2026 American horror thriller film

Speed Demon is a 2026 American supernatural horror-thriller film directed by Jon Keeyes and starring Katie Cassidy and William H. Macy. The film's plot combines elements of supernatural possession with a runaway train disaster scenario.

The film was released simultaneously in select theaters and via digital platforms on May 31, 2026.

== Plot ==

The rebellious novice nun Sister Lu struggles with her faith and considers leaving the Church. Her mentor, exorcist Father Novak takes her on a high-speed train traveling from Montreal to New York.

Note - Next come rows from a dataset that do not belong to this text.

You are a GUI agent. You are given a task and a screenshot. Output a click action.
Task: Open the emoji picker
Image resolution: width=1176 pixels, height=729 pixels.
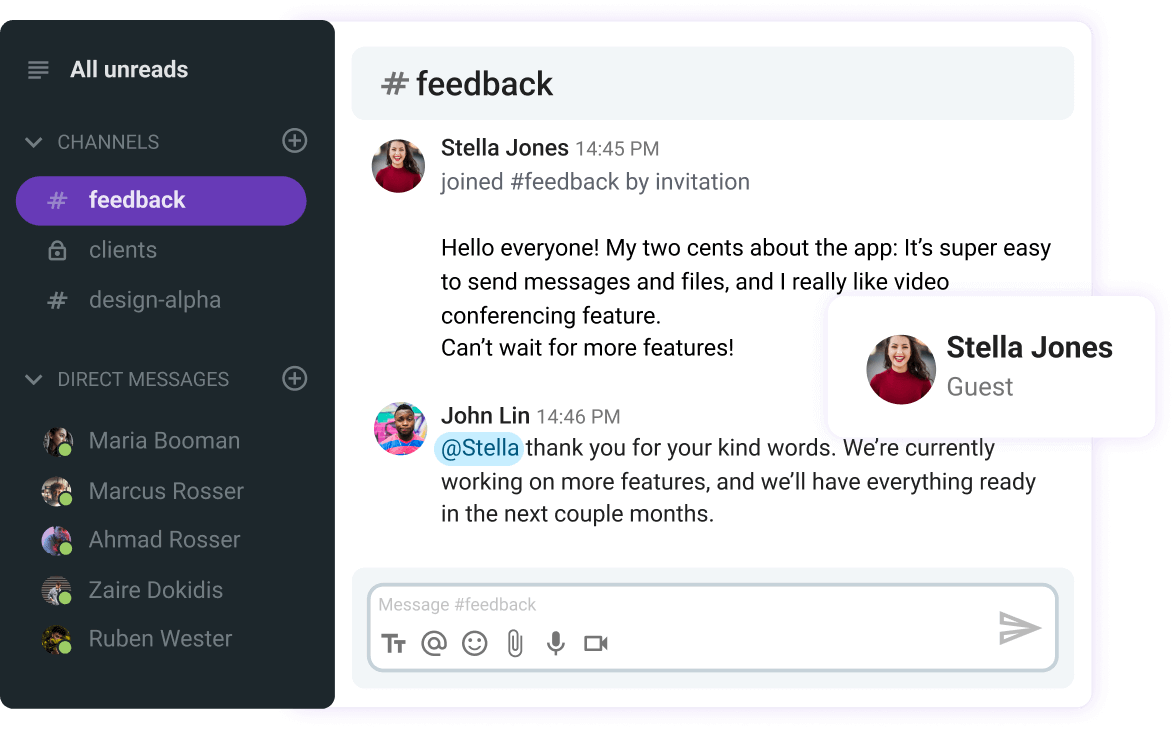click(474, 643)
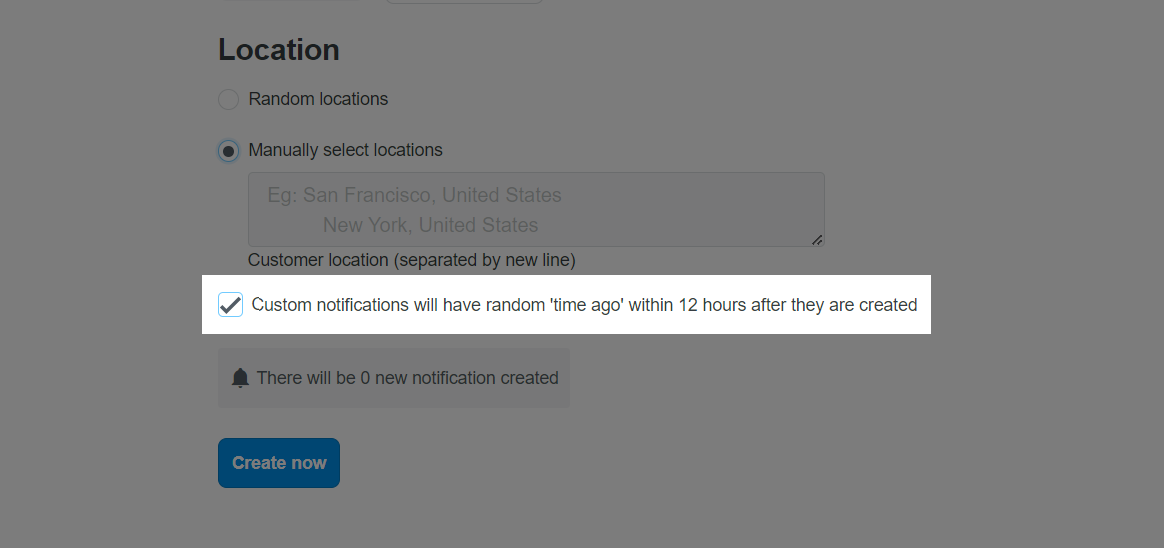Click the 'within 12 hours' part of the checkbox label
The width and height of the screenshot is (1164, 548).
(x=687, y=304)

During the journey, a passenger unknowingly releases the ancient demon Asmodeus, which possesses him. The possessed passenger kills the conductor, destroys the train's controls, and the train accelerates out of control. Meanwhile Sister Lu acquaints herself with a few passengers in the train, including a smart young child and her nanny, a young couple, a petty thief and a grumpy old man. Supernatural events consume each carriage. Father Novak realizes that the demon is using fear and despair to strengthen its influence, making conventional exorcism methods increasingly ineffective. Sister Lu is forced to confront both the demon and her own doubts. She then finds Novak severely wounded and dead, leaving Sister Lu to continue the ritual alone.

Guided by Novak's teachings and her renewed faith, Sister Lu performs a full exorcism against Asmodeus in the locomotive. The ritual weakens the demon long enough for the surviving passengers to separate its host from the entity. Asmodeus is ultimately banished, allowing the train's emergency systems to engage and preventing a catastrophic derailment.

Following the incident, the Vatican officially recognizes Sister Lu as an exorcist after she successfully completed her first independent exorcism. In a mid-credits scene, Vatican officials investigate evidence suggesting that the demonic outbreak was part of a larger supernatural conspiracy, hinting at future confrontations between the Church and forces of evil.

== Cast ==
- Katie Cassidy as Sister Lu
- William H. Macy as Father Novak
- John Patrick Jordan as Gabriel
- Michael Emery as Roman
- Sari Arambulo as Vicky
- Sabrina Schlegel-Mejia as Mireille
- Onika Day as Madame Secretary
- Jeremy Feight as David
- Sky Vaux Fuller as Sofia
- Ray Faiola as The Pope
- Michael John Improta as Louis
- Allen McCullough as Edwin
- George Banghart Jr. As Passenger
- Noriko Sato as Nancy

== Production ==
- The film was directed by Jon Keeyes, known for directing the 2024 thriller Cult Killer. Written by Domenico Salvaggio, who wrote the 2011 suspense-thriller Die.
- Lead actress Katie Cassidy took an active role behind the scenes by serving as a main producer on the film, alongside Cecil Chambers and Vanessa Coifman.
- Richard Switzer, Ian Niles, Andy Thompson, James Norrie, Nina Kolokouri, Stephen Huszar, Daniel Ford Beavis, Kevin Paulhus, Bayann Oluyadi, Saleem Elmasri, Clay Pecorin, John Marques, and Tyler W. Konney are the executive producer and co-producer of the film.
- The film's distribution rights were picked up by Maverick Film and Complex Corp.
- The film is an independent genre film, it relies heavily on practical special effects to capture the claustrophobic horror of the train cars rather than massive, big-studio CGI budgets. Director Jon Keeyes noted in production statements that the movie leans heavily on a mix of fast-paced action, practical demon effects, and character-driven horror.

== Release ==
The official trailer for Speed Demon was released in early May 2026. The film was premiered at the 56th Annual USA Film Festival in Dallas on April 25, 2026. The film also had an early release in the Philippines on May 21, 2026, and it set for a simultaneous limited theatrical and on-demand digital release in US on May 31, 2026.

==Reception==

Peter Martin of ScreenAnarchy gave the film a rating of 3 out of 5 and wrote: Convincingly effective as both nun and demon fighter, Katie Cassidy lends her considerable grace to a role that may initially sound risible, yet proves to be soundly entertaining in a swiftly-moving B-movie vein.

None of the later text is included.